**Extracted text:**
Cancer cell motility: lessons from migration in confined spaces

Abstract

Time-lapse, deep-tissue imaging made possible by advances in intravital microscopy has demonstrated the importance of tumour cell migration through confining tracks in vivo. These tracks may either be endogenous features of tissues or be created by tumour or tumour-associated cells. Importantly, migration mechanisms through confining microenvironments are not predicted by 2D migration assays. Engineered in vitro models have been used to delineate the mechanisms of cell motility through confining spaces encountered in vivo. Understanding cancer cell locomotion through physiologically relevant confining tracks could be useful in developing therapeutic strategies to combat metastasis.

**Supplied records:**
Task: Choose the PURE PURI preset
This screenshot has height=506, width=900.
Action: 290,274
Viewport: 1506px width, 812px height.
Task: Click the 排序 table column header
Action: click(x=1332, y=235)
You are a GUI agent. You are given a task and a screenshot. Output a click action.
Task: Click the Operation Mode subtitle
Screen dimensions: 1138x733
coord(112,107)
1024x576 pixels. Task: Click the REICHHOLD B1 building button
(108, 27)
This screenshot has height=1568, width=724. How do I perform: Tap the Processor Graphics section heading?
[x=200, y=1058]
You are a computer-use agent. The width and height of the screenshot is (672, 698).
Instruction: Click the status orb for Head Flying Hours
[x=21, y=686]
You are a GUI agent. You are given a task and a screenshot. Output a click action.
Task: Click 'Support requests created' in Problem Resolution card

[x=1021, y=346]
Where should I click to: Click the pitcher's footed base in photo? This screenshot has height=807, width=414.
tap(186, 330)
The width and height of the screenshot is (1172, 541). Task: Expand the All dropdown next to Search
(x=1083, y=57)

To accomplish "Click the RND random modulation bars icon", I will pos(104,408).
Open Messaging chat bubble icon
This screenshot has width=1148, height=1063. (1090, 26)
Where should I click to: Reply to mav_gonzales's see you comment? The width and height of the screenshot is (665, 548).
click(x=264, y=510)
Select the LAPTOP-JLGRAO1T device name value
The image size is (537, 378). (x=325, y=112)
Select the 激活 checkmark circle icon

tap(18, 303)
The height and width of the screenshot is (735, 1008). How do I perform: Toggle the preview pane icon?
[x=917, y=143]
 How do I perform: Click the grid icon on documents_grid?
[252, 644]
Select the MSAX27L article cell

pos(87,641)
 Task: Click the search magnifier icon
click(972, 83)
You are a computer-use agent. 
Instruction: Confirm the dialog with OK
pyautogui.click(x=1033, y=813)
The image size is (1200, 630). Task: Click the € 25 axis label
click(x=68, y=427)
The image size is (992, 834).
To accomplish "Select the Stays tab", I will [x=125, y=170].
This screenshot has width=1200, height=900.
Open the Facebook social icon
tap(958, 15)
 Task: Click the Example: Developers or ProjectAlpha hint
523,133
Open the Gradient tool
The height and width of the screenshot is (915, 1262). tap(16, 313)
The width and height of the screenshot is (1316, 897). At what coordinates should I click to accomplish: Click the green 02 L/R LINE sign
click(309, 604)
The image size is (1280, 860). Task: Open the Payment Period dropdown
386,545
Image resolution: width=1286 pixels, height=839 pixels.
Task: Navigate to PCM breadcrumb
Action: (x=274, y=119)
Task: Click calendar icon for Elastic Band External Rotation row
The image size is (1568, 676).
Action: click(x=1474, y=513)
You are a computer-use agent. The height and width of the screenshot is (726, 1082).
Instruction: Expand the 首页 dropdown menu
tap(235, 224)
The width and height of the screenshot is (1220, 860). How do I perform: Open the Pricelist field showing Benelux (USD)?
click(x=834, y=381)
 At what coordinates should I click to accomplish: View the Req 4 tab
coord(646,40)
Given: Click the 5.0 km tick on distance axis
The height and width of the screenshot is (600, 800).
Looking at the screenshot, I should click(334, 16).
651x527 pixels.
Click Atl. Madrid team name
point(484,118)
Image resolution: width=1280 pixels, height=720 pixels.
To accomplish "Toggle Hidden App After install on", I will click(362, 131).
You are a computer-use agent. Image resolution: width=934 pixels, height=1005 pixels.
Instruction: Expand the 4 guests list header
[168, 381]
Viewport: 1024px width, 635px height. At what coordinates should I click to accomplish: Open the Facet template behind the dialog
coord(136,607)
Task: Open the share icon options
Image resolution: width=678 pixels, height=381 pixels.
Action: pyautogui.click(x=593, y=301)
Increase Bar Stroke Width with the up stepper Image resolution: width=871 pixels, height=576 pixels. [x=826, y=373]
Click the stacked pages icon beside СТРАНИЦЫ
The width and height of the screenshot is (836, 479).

**Requirement:**
Answer these questions from the abstract on cancer cell motility above.
1. Advances in what made time-lapse, deep-tissue imaging possible?
2. What does the abstract say 2D migration assays do not predict?
3. Understanding cancer cell locomotion through physiologically relevant confining tracks could be useful in developing what?

**Answer space:**
1. Intravital microscopy.
2. Migration mechanisms through confining microenvironments.
3. Therapeutic strategies to combat metastasis.